Considerando que o PIB de 2014 está estimado em R$ 5,2 trilhões pelo Orçamento da União, a conta dessas mortes violentas vai de R$ 262 bilhões a R$ 524 bilhões. Outras previsões, como a da Organização Mundial da Saúde (OMS), apontam que apenas as perdas com vítimas da violência urbana podem chegar a 7% da economia, que, somados a outros 5% de custos das vidas perdidas no trânsito, subam para R$ 580 bilhões, montante próximo ao PIB de países como Chile e Finlândia.
O maior problema do crescente extermínio no tráfego urbano está na escolha, pelo governo, de um modelo de mobilidade que privilegia o transporte individual, de carros e motos. “Com isso, o nível de acidentes avança de forma acelerada”, explica Julio Jacobo Waiselfisz, coordenador da Área de Estudos da Violência da Faculdade Latino-Americana de Ciências Sociais (Flacso). Ele está finalizando o Mapa da Violência de 2014, o mais completo do setor, com dados de 2012.

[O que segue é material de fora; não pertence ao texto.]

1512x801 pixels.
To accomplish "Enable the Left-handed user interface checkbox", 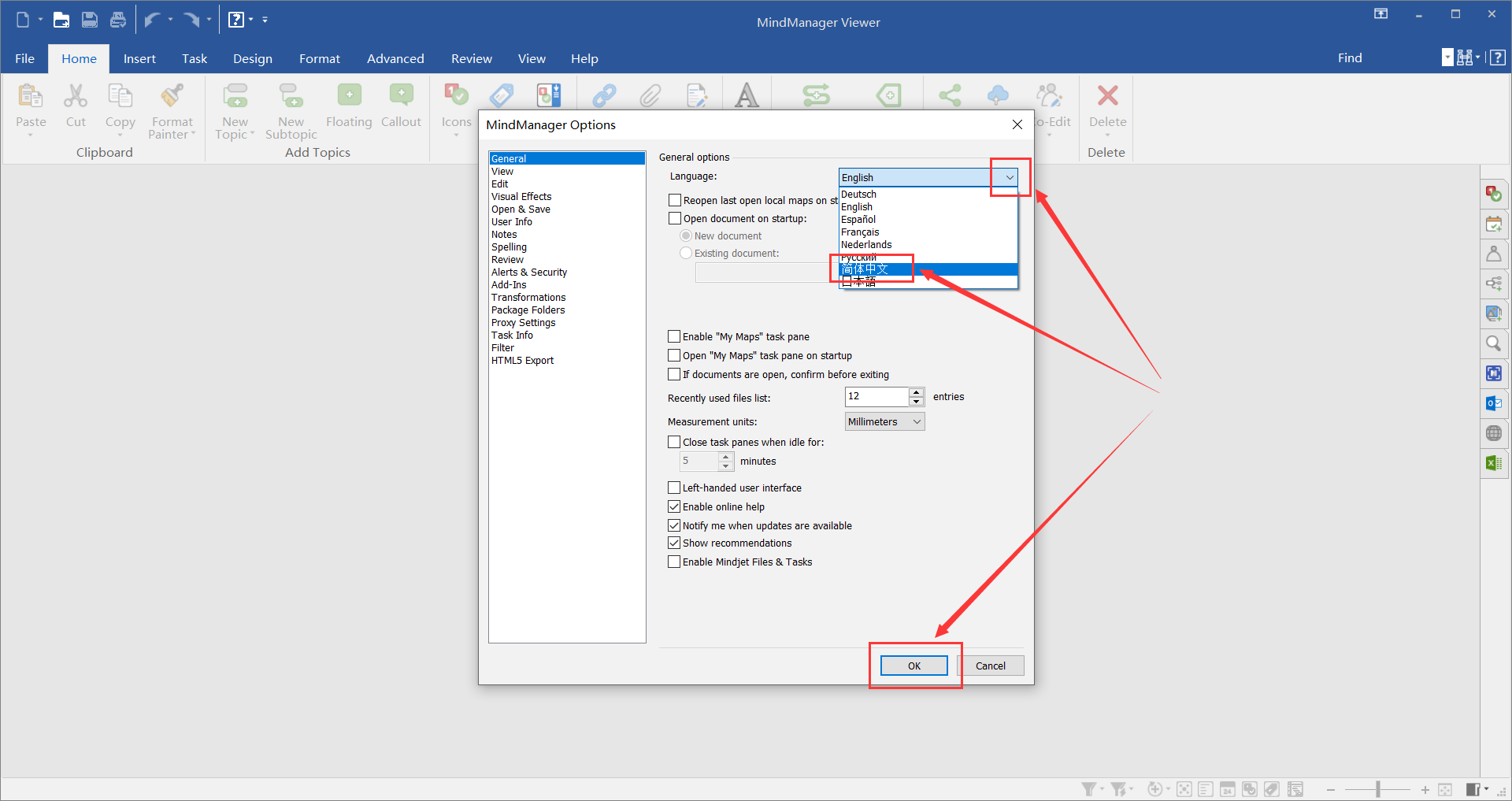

Perda crescente Um balanço preliminar do estudo, que terá a sua versão integral lançada nos próximos dias, mostra que o total de homicídios em 2012 foi de 56,3 mil, acima dos 52,2 mil registrados em 2011. No trânsito, as mortes subiram de 44,5 mil para 46 mil, no mesmo período. Com isso, o total de óbitos nos centros urbanos ultrapassou 100 mil em 2012, e a expectativa é que esse número continue aumentando, na avaliação de especialistas.
O grau de violência no país é tão elevado que supera qualquer guerra recente, o que faz com que os brasileiros convivam com uma guerra civil velada. Os 56,3 mil homicídios em 2012 praticamente equivalem ao número de norte-americanos mortos durante a Guerra do Vietnã. De 2009 a 2012, por exemplo, os homicídios no país chegaram a 212,2 mil, superando as 208,3 mil vítimas fatais computadas em 62 conflitos armados ocorridos entre 2004 e 2007.
Em meio ao aniversário de cinco anos da Lei Seca, em 19/06, os especialistas demonstram maior preocupação com o aumento da violência no trânsito, em função principalmente, do salto gigantesco da frota de veículos do país. “O aumento da renda do brasileiro e a oferta do crédito ajudaram a ampliar o congestionamento das cidades”, avalia o presidente do Observatório Nacional de Segurança, José Aurélio Ramalho. Ele lembra que, de 2003 a 2013, a frota de veículos saltou 125%, passando de 36 milhões para 81 milhões. Enquanto isso, a população cresceu 14% no mesmo período, chegando a 201 milhões de pessoas.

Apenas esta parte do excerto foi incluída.